Mikhail Lomtadze (Chairman and CEO)

Yes. Thank you for the call. Yeah, that's a separate subject, maybe even the different call, I would say. I mean, in general, we are working on the assistance to help our merchants to do business more efficiently and, you know, help our consumers to make purchases as well, seamlessly. We're, you know, navigating the help of the virtual assistant. That's basically, we're already applying a lot of it internally and, yeah, I think it deserves a separate call and separate discussion maybe with you too.

Luke Holbrook (VP of Internet Equity Research)

Thank you.

Mikhail Lomtadze (Chairman and CEO)

We're developing these things, and I think I mentioned this to you in the discussion we had recently.
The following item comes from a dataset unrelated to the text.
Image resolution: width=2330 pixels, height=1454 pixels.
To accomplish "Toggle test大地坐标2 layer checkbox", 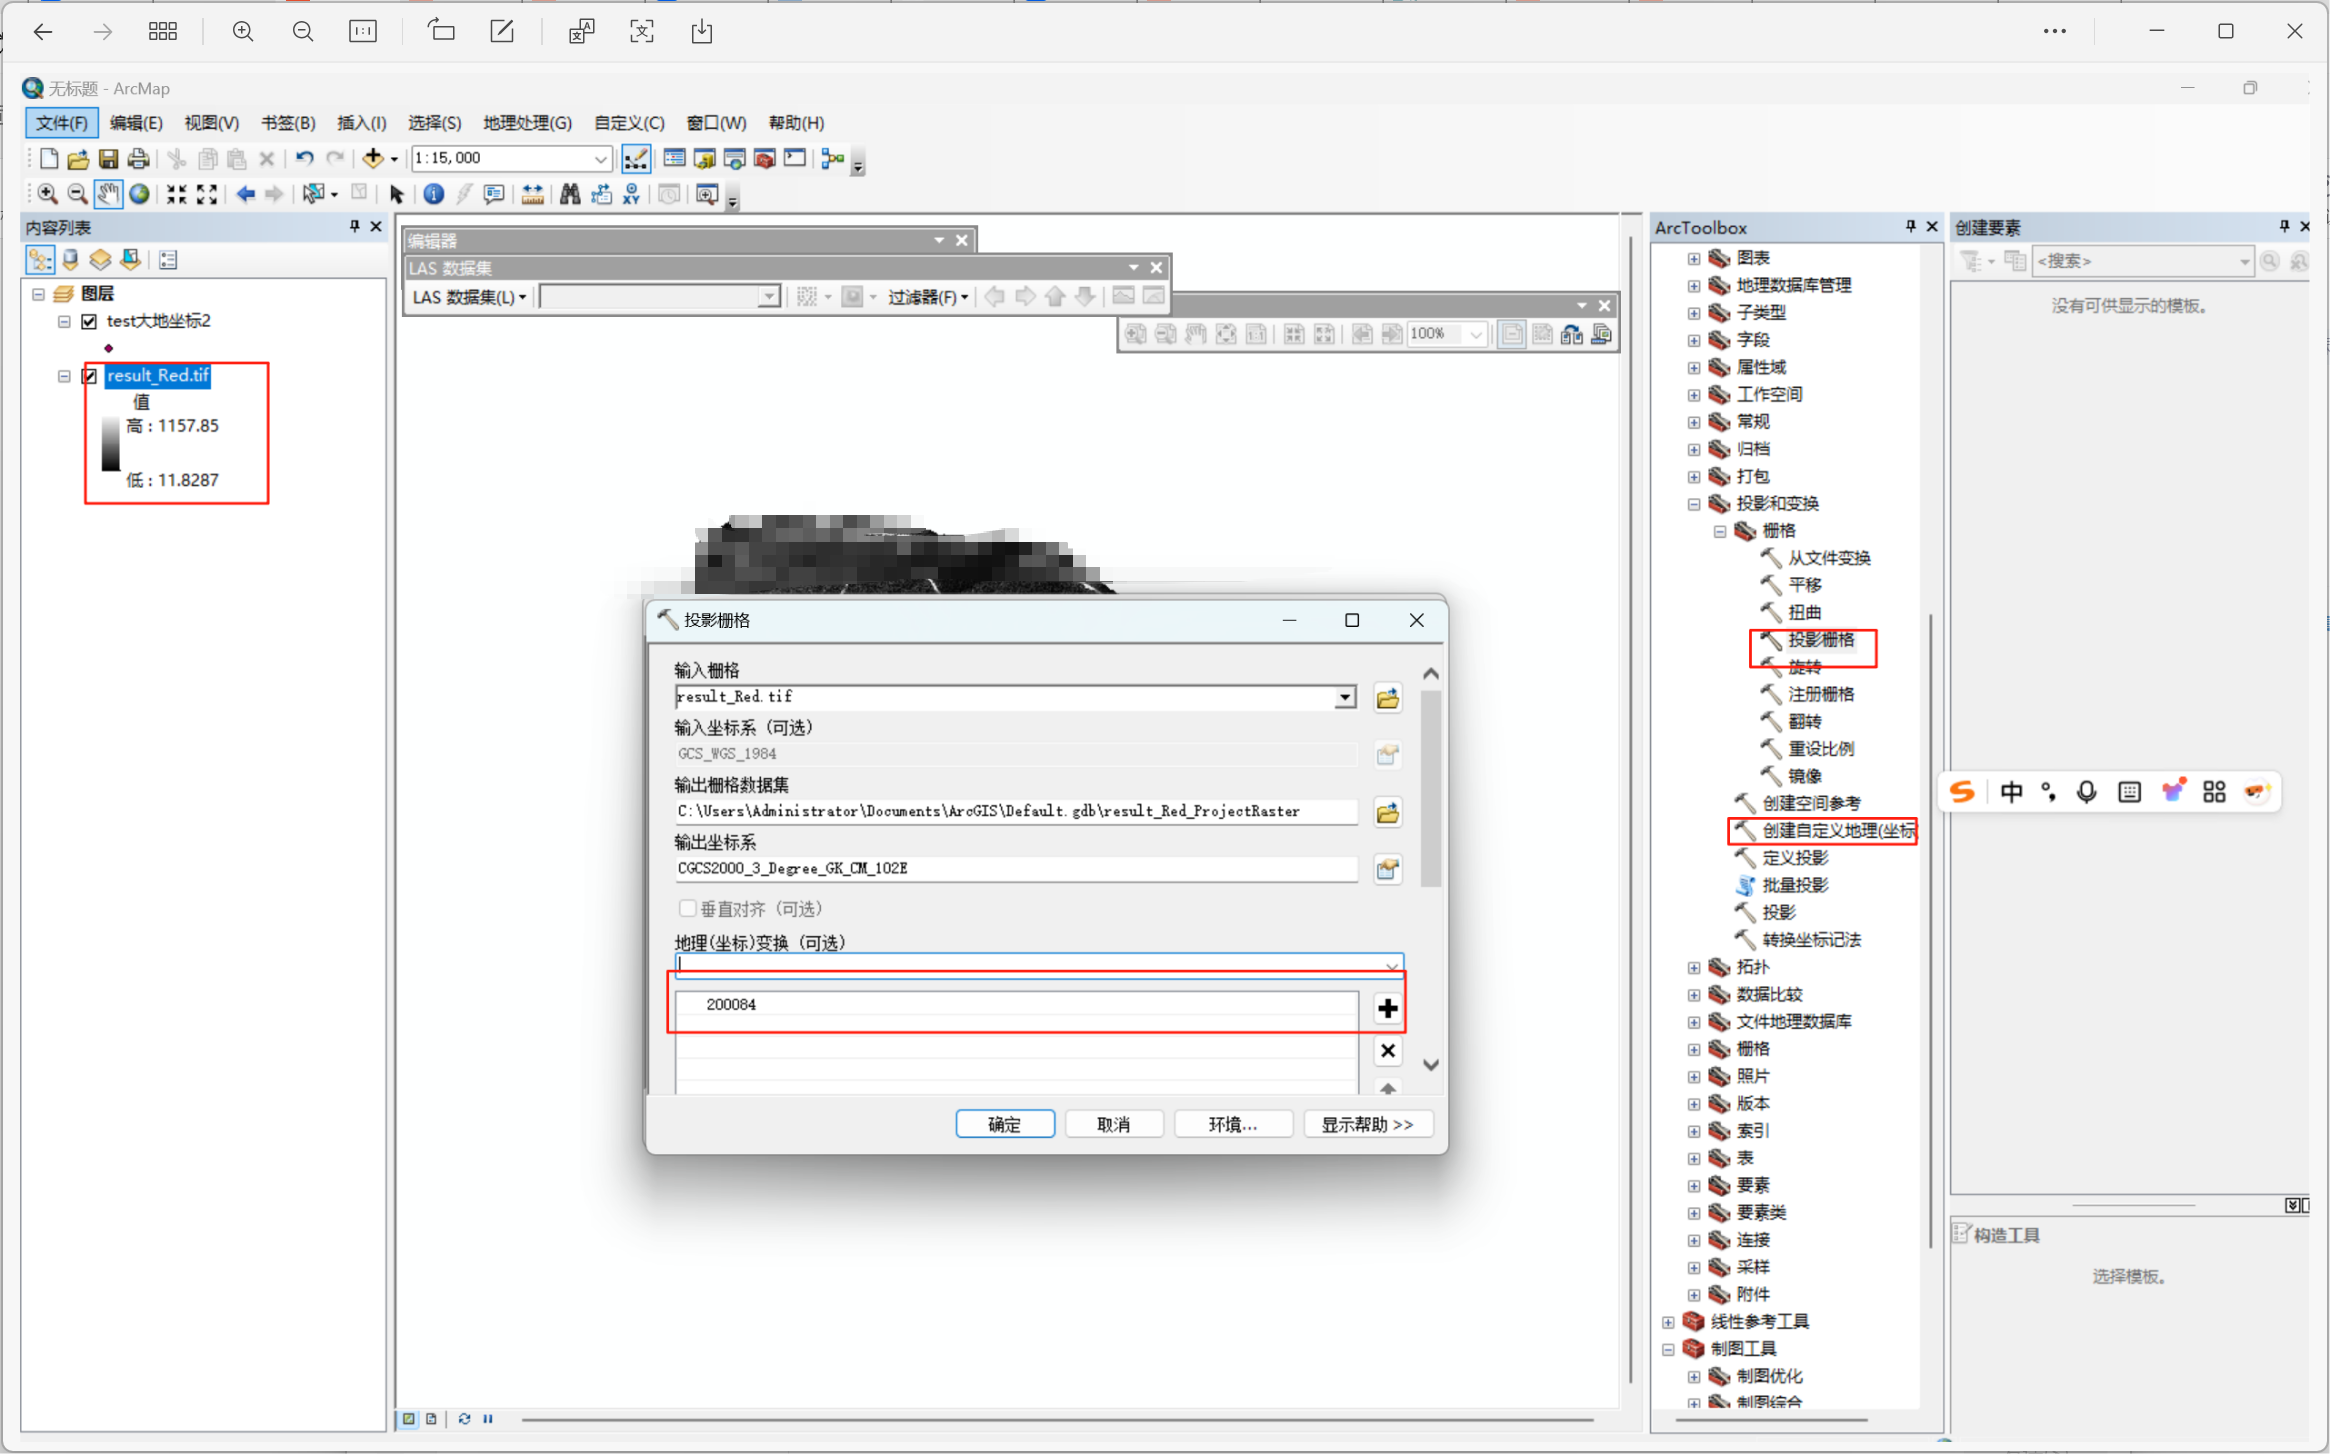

Luke Holbrook (VP of Internet Equity Research)

Thank you.

Operator (participant)

Thank you. That will conclude Q&A. I'd like to leave the floor to the Kaspi team for any closing remarks.

David Ferguson (Head of Investor Relations)

Thanks, Harry, for the call. Thank you all for joining. Please get in touch with any questions. We are in the U.S. this week. Keep in touch. Happy to take questions offline. Thanks everyone for your time, speak to you soon. Thanks a lot. Bye-bye.

Operator (participant)

This concludes today's webinar. Thank you all for joining. You may now disconnect from the call.